_INSTRUCTIONS FOR THE TASK:_ Reproduce only what runs from the line containing "Task: Open the Can" to the line containing "You are a computer-use agent. Viewport: 287px" in the records below, inclusive. Keep it exact, and keep the pictures out.

_DATA PROVIDED:_
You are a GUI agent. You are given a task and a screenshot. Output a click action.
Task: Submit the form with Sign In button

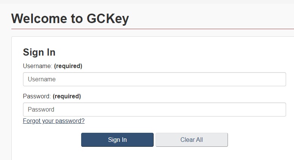(117, 140)
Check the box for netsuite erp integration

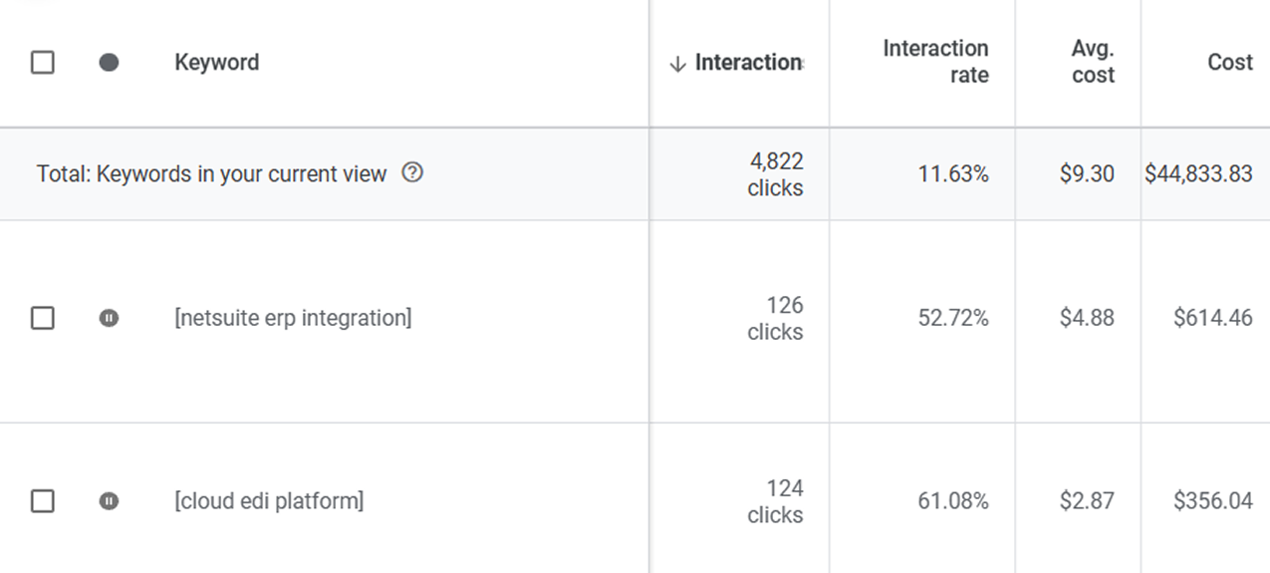(x=43, y=318)
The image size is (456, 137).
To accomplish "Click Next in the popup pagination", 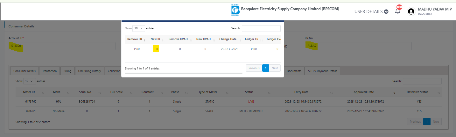I will pyautogui.click(x=275, y=68).
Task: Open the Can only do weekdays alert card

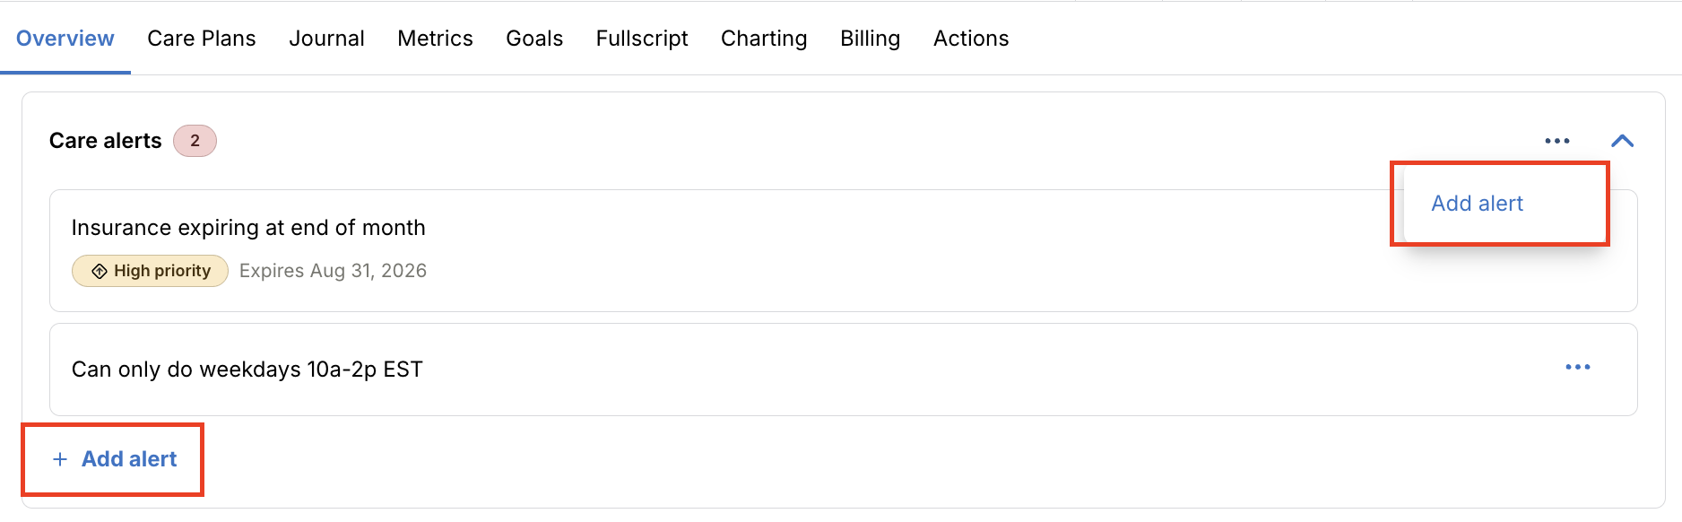Action: pyautogui.click(x=843, y=370)
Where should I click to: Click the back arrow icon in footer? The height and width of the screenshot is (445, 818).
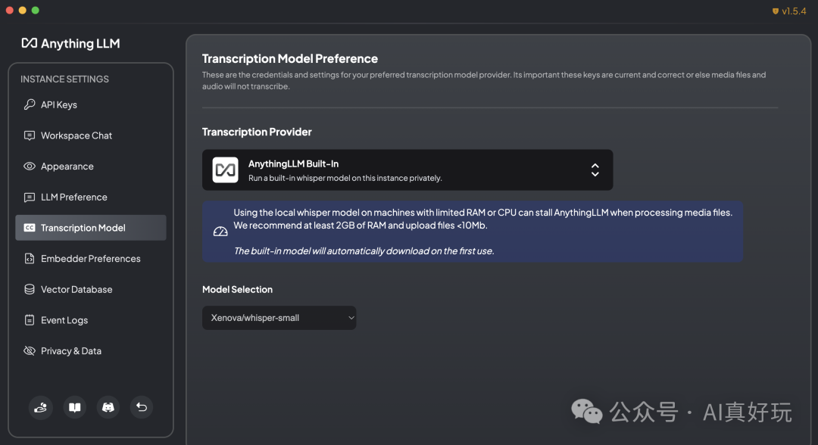[x=141, y=407]
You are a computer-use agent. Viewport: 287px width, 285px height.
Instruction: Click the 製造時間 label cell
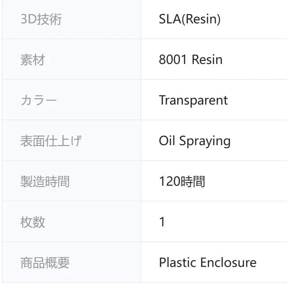[x=45, y=181]
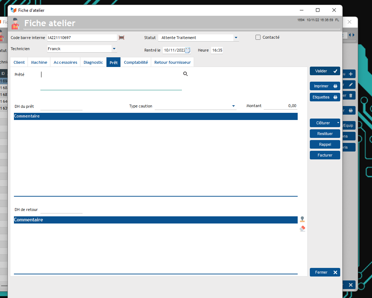This screenshot has height=298, width=372.
Task: Click the barcode scanner icon
Action: point(121,38)
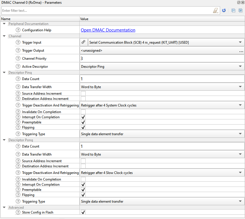The image size is (245, 219).
Task: Open the Active Descriptor dropdown
Action: click(x=162, y=66)
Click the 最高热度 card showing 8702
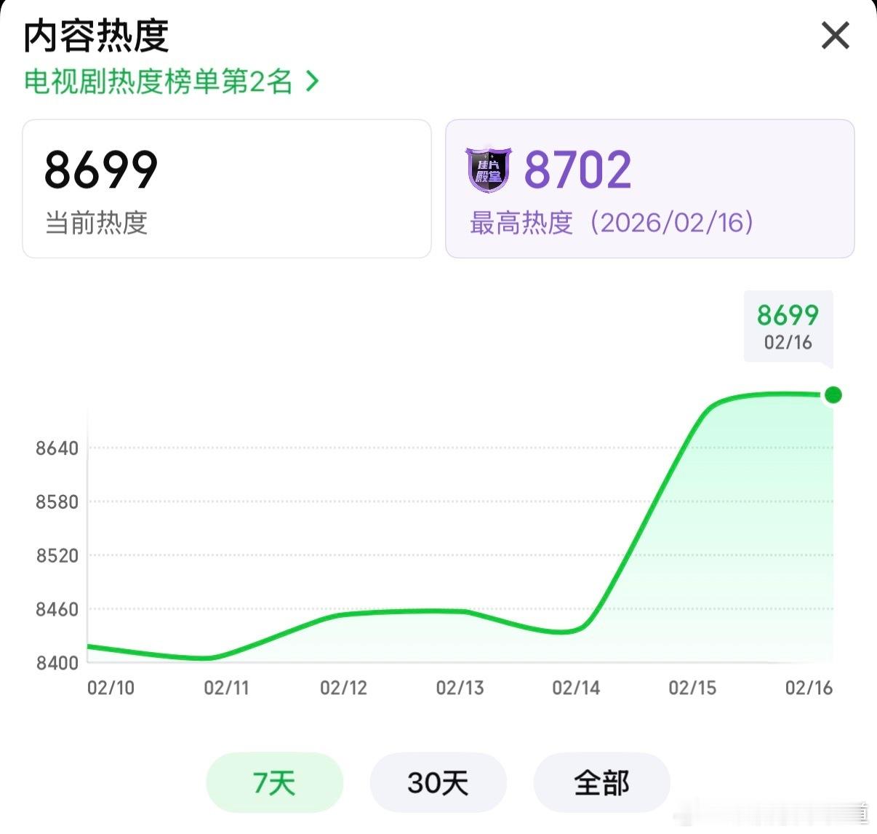Image resolution: width=877 pixels, height=834 pixels. click(x=649, y=188)
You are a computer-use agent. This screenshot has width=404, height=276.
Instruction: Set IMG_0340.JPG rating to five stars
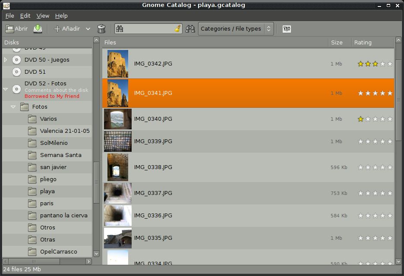390,119
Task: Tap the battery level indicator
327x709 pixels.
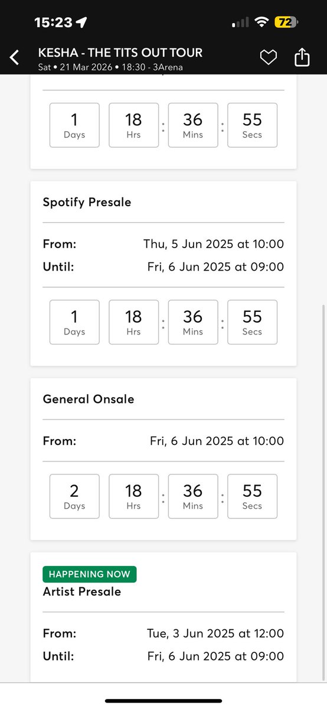Action: pos(286,22)
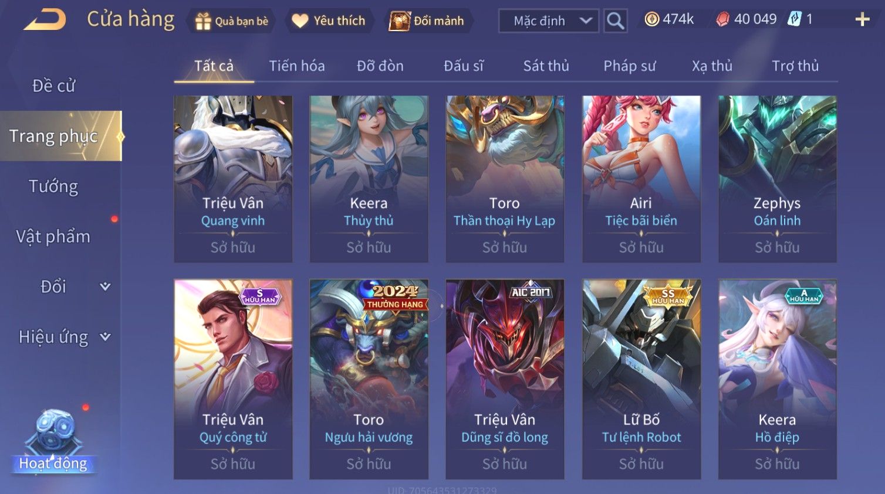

_RESPONSE TO THIS EXERCISE:_
Task: Open the Can only do weekdays alert card

Action: pyautogui.click(x=843, y=370)
Where should I click to: Click the back arrow icon in footer? The height and width of the screenshot is (445, 818).
[x=141, y=407]
You are a computer-use agent. Viewport: 287px width, 285px height.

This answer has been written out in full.